WRITTEN TASK »
Reproduce the listing below line for line, changing nothing.

(Stored records)

********

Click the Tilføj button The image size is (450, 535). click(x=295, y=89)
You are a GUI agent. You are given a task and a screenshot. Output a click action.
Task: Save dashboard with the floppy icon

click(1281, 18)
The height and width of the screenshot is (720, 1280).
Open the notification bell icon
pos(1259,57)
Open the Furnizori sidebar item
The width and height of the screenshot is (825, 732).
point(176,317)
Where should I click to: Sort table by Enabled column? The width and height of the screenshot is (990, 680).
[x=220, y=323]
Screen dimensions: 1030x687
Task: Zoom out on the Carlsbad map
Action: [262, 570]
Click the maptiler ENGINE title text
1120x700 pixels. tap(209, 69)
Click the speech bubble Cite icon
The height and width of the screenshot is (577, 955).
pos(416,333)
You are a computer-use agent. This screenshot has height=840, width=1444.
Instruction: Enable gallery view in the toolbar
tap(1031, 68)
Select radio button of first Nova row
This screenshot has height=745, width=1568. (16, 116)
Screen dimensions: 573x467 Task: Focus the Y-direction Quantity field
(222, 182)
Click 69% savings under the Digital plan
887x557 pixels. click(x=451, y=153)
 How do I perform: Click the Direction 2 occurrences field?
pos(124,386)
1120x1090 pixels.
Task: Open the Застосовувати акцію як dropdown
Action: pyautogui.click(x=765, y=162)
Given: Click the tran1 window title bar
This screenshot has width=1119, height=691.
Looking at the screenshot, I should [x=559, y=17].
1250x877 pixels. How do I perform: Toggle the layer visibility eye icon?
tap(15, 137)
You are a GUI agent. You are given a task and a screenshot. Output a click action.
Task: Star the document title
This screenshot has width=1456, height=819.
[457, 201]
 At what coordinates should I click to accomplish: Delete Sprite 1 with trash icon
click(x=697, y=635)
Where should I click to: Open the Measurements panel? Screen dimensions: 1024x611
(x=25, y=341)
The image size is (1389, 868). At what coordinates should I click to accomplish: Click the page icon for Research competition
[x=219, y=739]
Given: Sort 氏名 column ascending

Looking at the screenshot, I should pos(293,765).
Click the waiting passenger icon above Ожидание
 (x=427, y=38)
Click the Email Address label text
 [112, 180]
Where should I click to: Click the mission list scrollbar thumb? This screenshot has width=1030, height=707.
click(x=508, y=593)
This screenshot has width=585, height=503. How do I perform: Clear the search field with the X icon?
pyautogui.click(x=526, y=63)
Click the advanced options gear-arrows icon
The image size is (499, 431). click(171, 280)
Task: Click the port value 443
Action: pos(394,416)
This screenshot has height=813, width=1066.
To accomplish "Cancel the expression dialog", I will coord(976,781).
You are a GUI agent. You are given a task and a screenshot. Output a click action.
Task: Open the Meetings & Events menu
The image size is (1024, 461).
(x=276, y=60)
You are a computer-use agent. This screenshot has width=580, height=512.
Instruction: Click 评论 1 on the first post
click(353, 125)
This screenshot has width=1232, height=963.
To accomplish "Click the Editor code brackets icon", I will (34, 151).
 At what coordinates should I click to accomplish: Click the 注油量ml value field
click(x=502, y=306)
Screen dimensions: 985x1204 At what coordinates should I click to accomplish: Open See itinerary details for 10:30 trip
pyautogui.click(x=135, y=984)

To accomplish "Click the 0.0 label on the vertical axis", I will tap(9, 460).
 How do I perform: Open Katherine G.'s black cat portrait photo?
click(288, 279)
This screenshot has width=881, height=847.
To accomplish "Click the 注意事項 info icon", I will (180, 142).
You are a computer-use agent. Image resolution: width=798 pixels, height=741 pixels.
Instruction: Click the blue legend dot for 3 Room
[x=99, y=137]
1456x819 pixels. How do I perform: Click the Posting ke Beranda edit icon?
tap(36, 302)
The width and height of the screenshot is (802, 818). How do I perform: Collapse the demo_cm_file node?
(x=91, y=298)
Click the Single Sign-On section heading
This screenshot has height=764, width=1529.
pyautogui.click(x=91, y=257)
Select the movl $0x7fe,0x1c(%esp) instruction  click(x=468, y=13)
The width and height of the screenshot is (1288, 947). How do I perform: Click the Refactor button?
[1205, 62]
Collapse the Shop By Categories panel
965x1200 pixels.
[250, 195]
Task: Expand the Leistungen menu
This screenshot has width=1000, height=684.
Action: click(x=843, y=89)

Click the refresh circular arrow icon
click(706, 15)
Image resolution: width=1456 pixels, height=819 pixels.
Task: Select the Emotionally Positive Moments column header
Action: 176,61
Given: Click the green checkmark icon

********

EXPECTED OUTPUT »
Click the Tilføj button The image size is (450, 535). click(x=295, y=89)
You are a GUI agent. You are given a task and a screenshot. Output a click action.
Task: Save dashboard with the floppy icon

click(1281, 18)
The height and width of the screenshot is (720, 1280).
Open the notification bell icon
pos(1259,57)
Open the Furnizori sidebar item
The width and height of the screenshot is (825, 732).
point(176,317)
Where should I click to: Sort table by Enabled column? The width and height of the screenshot is (990, 680).
[x=220, y=323]
Screen dimensions: 1030x687
Task: Zoom out on the Carlsbad map
Action: [262, 570]
Click the maptiler ENGINE title text
1120x700 pixels. tap(209, 69)
Click the speech bubble Cite icon
The height and width of the screenshot is (577, 955).
pos(416,333)
You are a computer-use agent. This screenshot has height=840, width=1444.
Instruction: Enable gallery view in the toolbar
tap(1031, 68)
Select radio button of first Nova row
This screenshot has height=745, width=1568. (16, 116)
Screen dimensions: 573x467 Task: Focus the Y-direction Quantity field
(222, 182)
Click 69% savings under the Digital plan
887x557 pixels. click(x=451, y=153)
 How do I perform: Click the Direction 2 occurrences field?
pos(124,386)
1120x1090 pixels.
Task: Open the Застосовувати акцію як dropdown
Action: pyautogui.click(x=765, y=162)
Given: Click the tran1 window title bar
This screenshot has width=1119, height=691.
Looking at the screenshot, I should [x=559, y=17].
1250x877 pixels. How do I perform: Toggle the layer visibility eye icon?
tap(15, 137)
You are a GUI agent. You are given a task and a screenshot. Output a click action.
Task: Star the document title
This screenshot has width=1456, height=819.
[457, 201]
 At what coordinates should I click to accomplish: Delete Sprite 1 with trash icon
click(x=697, y=635)
Where should I click to: Open the Measurements panel? Screen dimensions: 1024x611
(x=25, y=341)
The image size is (1389, 868). At what coordinates should I click to accomplish: Click the page icon for Research competition
[x=219, y=739]
Given: Sort 氏名 column ascending

Looking at the screenshot, I should pos(293,765).
Click the waiting passenger icon above Ожидание
 (x=427, y=38)
Click the Email Address label text
 [112, 180]
Where should I click to: Click the mission list scrollbar thumb? This screenshot has width=1030, height=707.
click(x=508, y=593)
This screenshot has width=585, height=503. How do I perform: Clear the search field with the X icon?
pyautogui.click(x=526, y=63)
Click the advanced options gear-arrows icon
The image size is (499, 431). click(171, 280)
Task: Click the port value 443
Action: pos(394,416)
This screenshot has height=813, width=1066.
To accomplish "Cancel the expression dialog", I will coord(976,781).
You are a GUI agent. You are given a task and a screenshot. Output a click action.
Task: Open the Meetings & Events menu
The image size is (1024, 461).
(x=276, y=60)
You are a computer-use agent. This screenshot has width=580, height=512.
Instruction: Click 评论 1 on the first post
click(353, 125)
This screenshot has width=1232, height=963.
To accomplish "Click the Editor code brackets icon", I will (34, 151).
 At what coordinates should I click to accomplish: Click the 注油量ml value field
click(x=502, y=306)
Screen dimensions: 985x1204 At what coordinates should I click to accomplish: Open See itinerary details for 10:30 trip
pyautogui.click(x=135, y=984)

To accomplish "Click the 0.0 label on the vertical axis", I will tap(9, 460).
 How do I perform: Open Katherine G.'s black cat portrait photo?
click(288, 279)
This screenshot has width=881, height=847.
To accomplish "Click the 注意事項 info icon", I will (180, 142).
You are a computer-use agent. Image resolution: width=798 pixels, height=741 pixels.
Instruction: Click the blue legend dot for 3 Room
[x=99, y=137]
1456x819 pixels. How do I perform: Click the Posting ke Beranda edit icon?
tap(36, 302)
The width and height of the screenshot is (802, 818). How do I perform: Collapse the demo_cm_file node?
(x=91, y=298)
Click the Single Sign-On section heading
This screenshot has height=764, width=1529.
pyautogui.click(x=91, y=257)
Select the movl $0x7fe,0x1c(%esp) instruction  click(x=468, y=13)
The width and height of the screenshot is (1288, 947). How do I perform: Click the Refactor button?
[1205, 62]
Collapse the Shop By Categories panel
965x1200 pixels.
[250, 195]
Task: Expand the Leistungen menu
This screenshot has width=1000, height=684.
Action: click(x=843, y=89)

Click the refresh circular arrow icon
click(706, 15)
Image resolution: width=1456 pixels, height=819 pixels.
Task: Select the Emotionally Positive Moments column header
Action: 176,61
Given: Click the green checkmark icon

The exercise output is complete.